In FIG. 8, the tip portion 12b of the second tube 12 is tapered like a truncated cone, and the outer diameter of the tip is the same as the outer diameter of the other tube 13 fitted in the thin first tube 1. The tip surface 12a of the second tube 12 is finished to be a flat surface that abuts on the side surface of the insulating plate 4a and the end surface 13a of the other tube 13.
In FIG. 8, when a high-frequency voltage is applied to the first electrodes 3a and 3b and the second electrodes 5c and 5d from a high-frequency power source P (not shown), the poles of the plastic molecules are oriented from the first electrodes 3a and 3b to the first tube 1. Then, the poles of the plastic molecules are oriented in the axial direction of the tube in the first tube 1 directly under the insulating plates 4a and 4b, and when passing directly under the insulating plates 4a and 4b, the tube is transferred from the first tube 1 to the second tube 12. The poles of the plastic molecules are oriented in the radial direction, and then the poles of the plastic molecules are oriented from the second tube 12 to the second electrodes 5c and 5d. Then, the poles of the plastic molecules are reversed in the opposite direction, from the second electrodes 5c and 5d to the second tube 12, and from the second tube 12 to the first tube 1 in the radial direction of the tube, directly under the insulating plates 4a and 4b. The poles of the plastic molecules face from the first tube 1 to the first electrodes 3a and 3b. After that, the poles of the plastic molecules continue to invert in response to changes in high-frequency polarity.

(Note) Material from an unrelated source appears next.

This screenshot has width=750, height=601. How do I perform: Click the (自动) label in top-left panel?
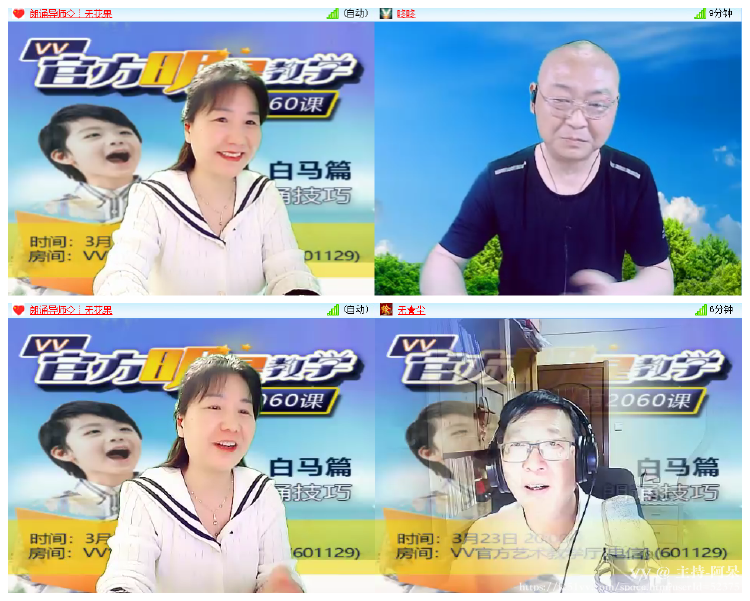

Then, due to the dielectric action of the high-frequency current, the molecules inside the first tube 1 and the second tube 12 repeatedly invert the polarities of the positive electrode and the negative electrode to generate heat and melt. When the energization of the high-frequency current is stopped and the application of the high-frequency voltage is stopped, the portion where the first tube 1 and the second tube 12 overlap is solidified and welded as shown by the hatched area 9a shown by the dotted line in FIG.
Also in the second embodiment of the present invention, when a high frequency voltage is applied between the first electrode and the second electrode by a high frequency power supply, the high frequency voltage applied between the first electrode and the second electrode with respect to the end face of the second tube by the insulating plate. And to apply a high frequency voltage between the first and second electrodes in the radial direction within the overlapping ends of the first and second tubes between the first and second electrodes. This is the same as in the first embodiment.

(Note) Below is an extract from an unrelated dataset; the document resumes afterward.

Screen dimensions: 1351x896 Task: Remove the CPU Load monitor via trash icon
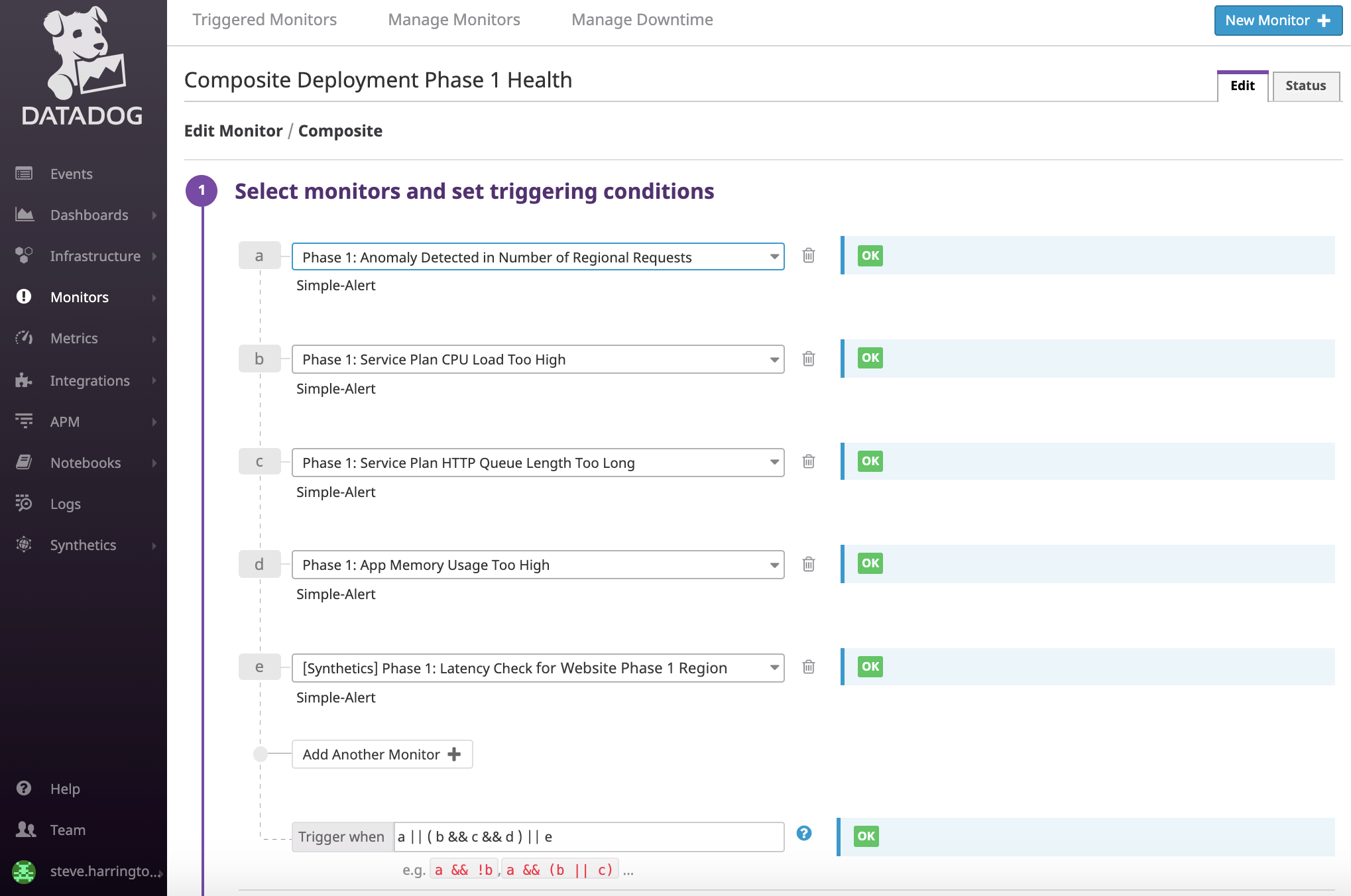coord(808,359)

Note that FIG. 9 is a cross-sectional view of a tube high-frequency dielectric welded by the high-frequency dielectric welding device according to the second embodiment of the present invention. According to the second embodiment of the present invention, as shown in FIG. The outer peripheral surface 12b of the tip of the second tube 12 is in contact with the second electrodes 5c and 5d to maintain a conical shape, and the end surface 12a of the tip is in contact with the insulating plates 4a and 4b to maintain a flat surface. The outer peripheral surface 1b of the tube 1 is in contact with the first electrodes 3a and 3b to maintain a cylindrical shape, and the original shape is maintained without being deformed despite the heating of dielectric welding.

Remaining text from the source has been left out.